Performances à surveiller : Suraj Sharma en tant que Ravi est sincère, charismatique et se sent vraiment comme une prise que la plupart des tantines cosigneraient.
Dialogue mémorable : Après que le couple se soit inévitablement disputé, Asha trouve du réconfort dans un endroit improbable : sa mère autoritaire. 'Je sais que Ravi n'est pas parfait mais je sens qu'il est ton bonheur', dit sa mère à Asha, et c'est un moment où tu crois que même s'ils ne se voient pas tout le temps, les parents peuvent parfois voir ce qu'il y a dans ton cœur même quand vous ne pouvez pas.
Sexe et peau : Quelques baisers passionnés, mais rien d'explicite.
Notre avis : Quand j'ai entendu parler pour la première fois de la prémisse de ce film, j'ai gémi un peu. Un autre film sur les Indiens lors des mariages ? N'y a-t-il rien d'autre que notre culture ait à mettre en avant à part penser constamment aux mariages arrangés ? Heureusement, j'avais tort. Saison des mariages ne concerne pas vraiment les mariages. Bien sûr, il y a un montage des deux protagonistes dansant leur cœur et portant des vêtements indiens très à la mode, mais le film est tellement plus intéressé à montrer que les Indiens d'Amérique avec des intérêts et des emplois non conventionnels sont toujours dignes d'amour - ces biodonnées vantant des diplômes de ligue de lierre et les emplois de haut niveau ne devraient pas dominer le monde.
Le troisième acte du film est particulièrement réconfortant en termes d'acceptation parentale qu'Asha et Ravi reçoivent. Asha est économiste, mais avait récemment accepté un poste dans un nouveau domaine qui nécessitait une réduction de salaire, ce qui inquiétait ses parents. Ravi, d'autre part, a un passé qui fait honte à ses parents, ce qui est encore plus difficile en raison de la carrière musicale qu'il poursuit. Les deux groupes de parents ont des moments où ils comprennent enfin leurs enfants et partagent leur bonheur dans le fait qu'ils prospèrent malgré tout. Cela m'a rappelé mes parents, qui s'inquiètent souvent de l'inconnu - surtout en ce qui concerne la carrière de leurs enfants - mais sont indéniablement nos plus grandes pom-pom girls à la fin de la journée.

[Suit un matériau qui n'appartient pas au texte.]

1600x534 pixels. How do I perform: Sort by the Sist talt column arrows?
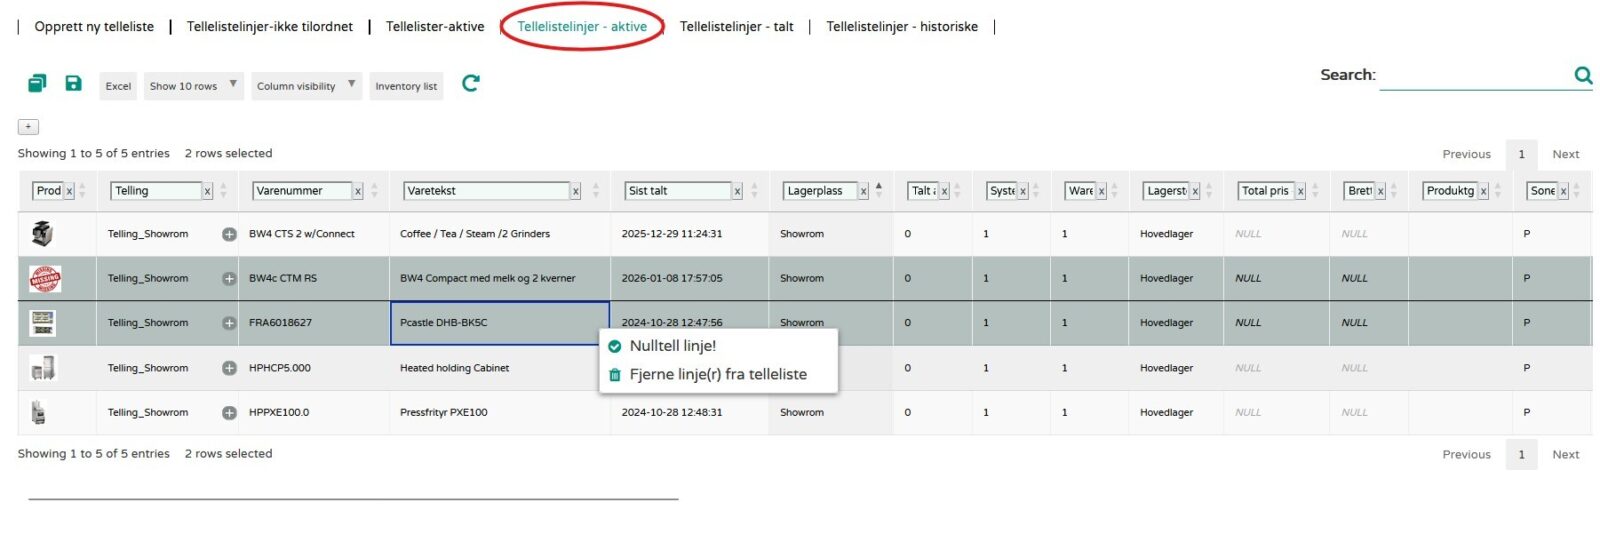tap(754, 191)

Le film aborde également de nombreux thèmes liés au fait de grandir en tant qu'enfant d'immigrant : Asha commente qu'elle ne sait pas grand-chose de la vie de ses parents avant qu'ils aient des enfants, et la fausse histoire de rencontres boucle la boucle de manière extrêmement enrichissante. manière qui établit des parallèles entre la situation difficile d'Asha et celle que sa mère a endurée lorsqu'elle a été initialement arrangée pour épouser le père d'Asha. Cela a insufflé une nouvelle vie à ce qui aurait pu être un cliché déjà fait.

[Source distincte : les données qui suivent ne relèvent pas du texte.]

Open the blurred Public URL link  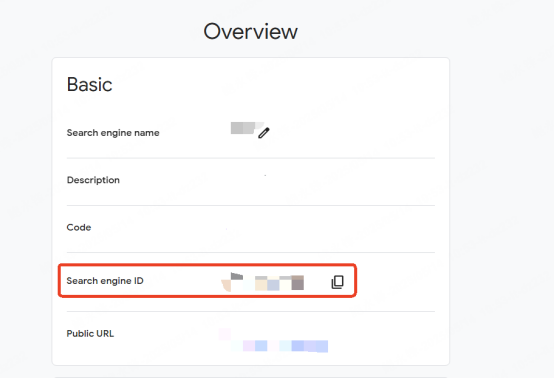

Bien sûr, rien de tout cela ne serait aussi poignant sans les excellentes performances des protagonistes, qui sont à la fois attachants et drôles, et qui ont beaucoup de chimie les uns avec les autres. Il y a quelques accents indiens difficiles de l'ancienne génération, mais ceux-ci peuvent être pardonnés. Et il y a des stéréotypes sur les traits de caractère (bien sûr, l'un d'eux est un champion de l'orthographe, tandis que l'autre est un as des mathématiques), mais je ne peux pas trop pinailler quand ces détails sont poussés davantage à l'arrière-plan de l'histoire. Le film gagne son cœur et se sent réaliste, et est une excellente entrée dans le genre rom-com.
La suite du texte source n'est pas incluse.